QUÉ HACER:
- 1) En el fragmento sobre el Mercado Persa, ¿qué buscaba la Teva?
- 2) Retoma, por favor, el fragmento sobre el Mercado Persa y continúalo a partir de su última oración.

FRAGMENTO DEL DOCUMENTO:
════════
La Teva, esa amiga-hermana con quien nos gastábamos los zapatos dos o tres veces por año, siguiendo el curso del río Mapocho, horas sin parar de conversar y sin querer despedirnos, me citó un día para enseñarme «el arte de buscar y encontrar». Nos fuimos al «Mercado Persa» de la calle Bío-Bío, a sus galpones de mercadillo lleno de cosas usadas y nuevas, pirateadas y originales, de cocinería con olor a fritura, de mañana con olor a jugo de naranjas, de ruido y de música. Íbamos a practicar «una búsqueda intensa y efectiva», según ella. La idea era simple, demasiado simple para ser verdad: «Tienes que imaginar aquello que buscas, imaginarlo sin pensar en la posibilidad de no encontrarlo, imaginarlo como si ya estuviera en tus manos. Cuando lo visualices, lo tendrás».
Paseamos por un par de galpones, la Teva no quería decir lo que buscaba, seguramente se concentraba en encontrarlo. Cuando le pregunté era casi mediodía, era verano y hacía bastante calor y me dijo escuetamente: «Buscamos unas fotos de Gerard Depardieu, de ésas fotos que ponen a la entrada de los cines». Silencio mío, estupor o sorpresa. ¿Quién podría tener fotos de Depardieu? Y lo peor, ¿quién podría quererlas? Bueno, ella, ciertamente. Pero era algo tan específico que… Dudas, las acostumbradas y aprendidas-desde-pequeño, dudas.
════════
Registros de datos:
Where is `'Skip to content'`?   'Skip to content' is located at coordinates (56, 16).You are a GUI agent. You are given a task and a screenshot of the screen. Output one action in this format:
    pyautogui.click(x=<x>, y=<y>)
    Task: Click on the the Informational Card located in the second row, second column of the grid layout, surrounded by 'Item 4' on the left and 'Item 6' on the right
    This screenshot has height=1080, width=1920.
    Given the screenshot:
════════
RESPUESTAS POR TAREA:
- 1) Unas fotos de Gerard Depardieu, de esas que ponen a la entrada de los cines.

- 2)
Fue casi al final de uno de los pasillos, justo al lado de una tiendita donde vendían una «Victrola», original, funcionando. La Teva se detuvo a mirar unos antiguos relojes de bolsillo, restaurados. Se le acercó un viejito, de bigote cano y sonrisa abierta: «¿Qué busca, hija?». «Estaba mirando estos relojes, pero busco unas fotos», respondió ella devolviéndole la sonrisa. «Yo tengo unas cajas con fotos, si quiere revisarlas. Venga, pase por aquí y sáquelas». Y la Teva se metió rápida en el estrechísimo pasillo que llevaba a la trastienda, y volvió riéndose con una caja llena de fotos, y casi ordenándome con la mirada: «Hay otra, esa es tuya». La otra caja era igual de grande y pesada, llena de fotos en color y blanco y negro, fotos de cine.
Sentados en el patio del galpón, a la orilla de la tiendita, a pleno sol, directamente en la tierra, comenzamos a bucear en esas cajas. Yo no podía ayudar más que a revolver la caja que me había tocado, yo no visualizaba al Depardieu ése por ninguna parte (creo que lo único que había visto de él era una película en que hacía de padre incestuoso de Vanessa Paradis y, obviamente, no era él quien me había interesado más). Asumí mi tarea de «escarbador» y comencé a mirar fotos. Estaban las de las películas eróticas y no, de fines de los ’70 y principio de los ’80, la mayoría italianas. Virna Lissi, Claudia Mori, Gloria Guida, Edwige Fenech, Stefania Sandrelli, vestidas de profesoras, enfermeras, estudiantes, bailarinas, policías… pero Depardieu no me aparecía por ninguna parte.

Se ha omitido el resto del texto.